[INSTRUCTION 1]
Answer these questions using the sermon passage about God handing people over:
(a) Which verses does it say describe God's response to human action?
(b) According to C. S. Lewis, what are the most horrible words humanity will ever hear God say?
(c) What is the first thing God hands rebellious people over to?
[INSTRUCTION 2]
Proceed with the sermon passage about God handing people over, starting right after its final sentence.

[SOURCE]
****************************************

That is, at least if not more, a solemn explanation of the first. Paul says that in response to humanity's exchanging of God to the worship of things that are not God, God Himself offers a divine response to this human action. God gives a response in response to human action. Verse 24, 26, and 28 tells us what this response is, and that is God handing us over or God giving us up to certain things. It was C. S. Lewis that famously said that the most horrible words that you and I will ever hear uttered in the universe are when God will say in holy judgment to humanity, "Your will be done."
And that is what essentially is happening here as part of God's revealing judgment. God allows us to feel, to witness the terrible decisions here and now. Our passage describes as being it describes this as being given up. I think it's the NIV that says, "handed over." God hands people over to these desires.
Let's have a look at the first thing that God has handed rebellious people over to. Firstly, God gives people up. He hands people over to the lusts of their hearts. Contrary to popular opinion, greater freedom for promiscuity, greater freedom to be promiscuous is not a greater freedom. How often do you hear people argue that society needs to break away from the stranglehold of our Christian past, the straight jacket of Christendom?

****************************************

[DATASET SECTION]
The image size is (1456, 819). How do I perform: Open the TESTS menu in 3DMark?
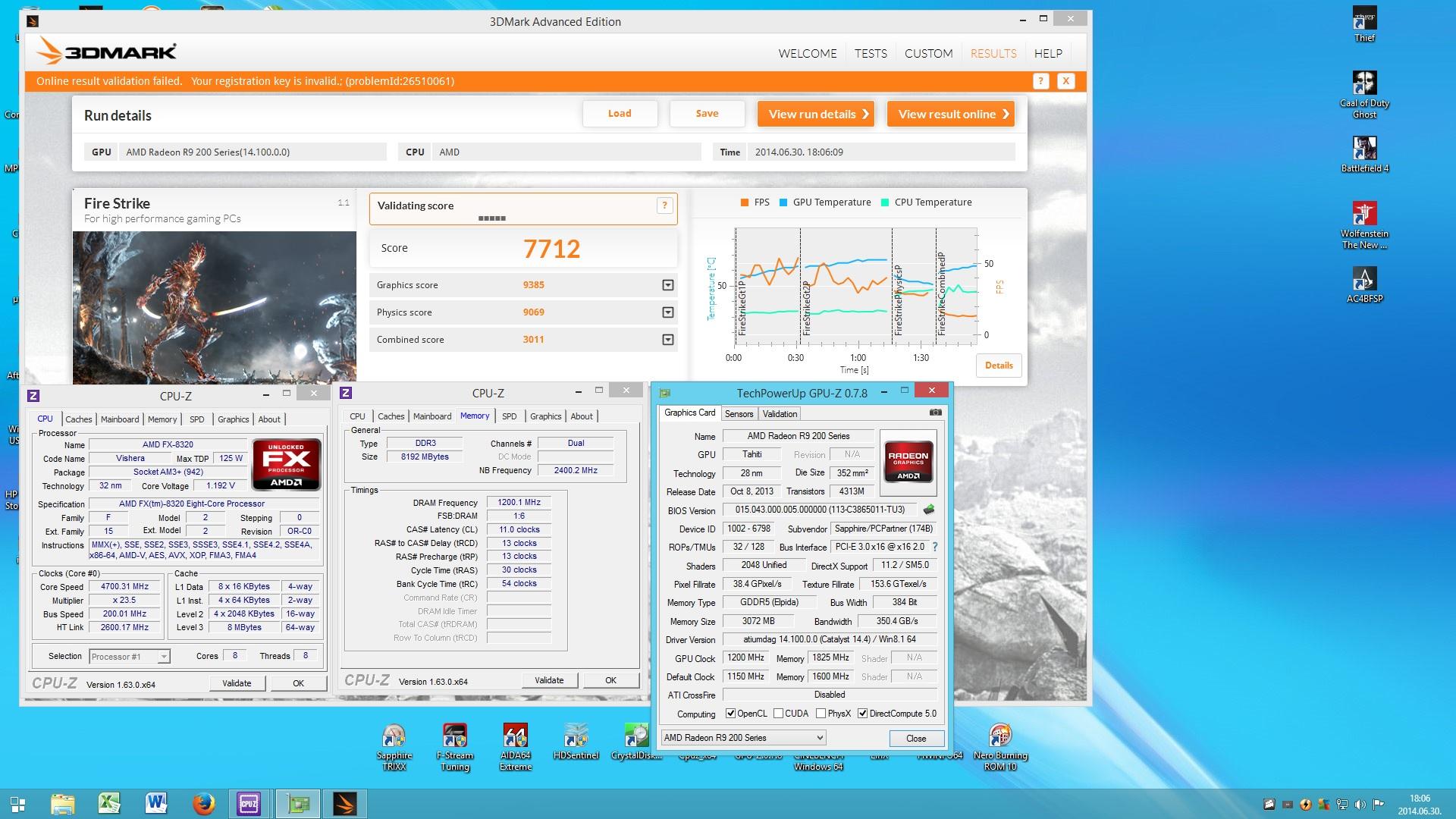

****************************************

[REPLY 1]
(a) Verses 24, 26, and 28.
(b) "Your will be done."
(c) The lusts of their hearts.

[REPLY 2]
We need to break free, and then we will be truly happy, finally happy. Some of the things we hear about in this passage is almost uncomfortable to talk about in a church building. But notice how these actions, when humanity has exchanged God for a lie, these acts lead to a form of enslavement, which is absolutely and totally totalitarian. While people think they are pursuing a freedom in escaping God, the lusts of their life, the lusts of their heart is a form of dictatorship. Paul is saying God's active judgment, the revealing of His wrath right now, is to remove His common grace that constrains sin and its effects.
It's God lifting His hand and letting those things run their natural course. God's active judgment, in other words, is to let sin consume and destroy the people who gleefully pursue it. What's the result? Well, verse 24 says, their hearts become impure and they dishonour their bodies. In other words, you feel God's judgment in your deepest emotions, and you feel it somehow even physically in your body.
By giving people over to their lusts, God is simply giving them over to the effects of their religion, the effects of the idol that they are pursuing. God is allowing them to experience the consequence of worshipping the thing they want to worship. And the consequences of that handing over moment is that this religion demands what all religions do, total commitment, total commitment. If you haven't given your soul to God, your soul will be given to whatever else you choose to worship instead.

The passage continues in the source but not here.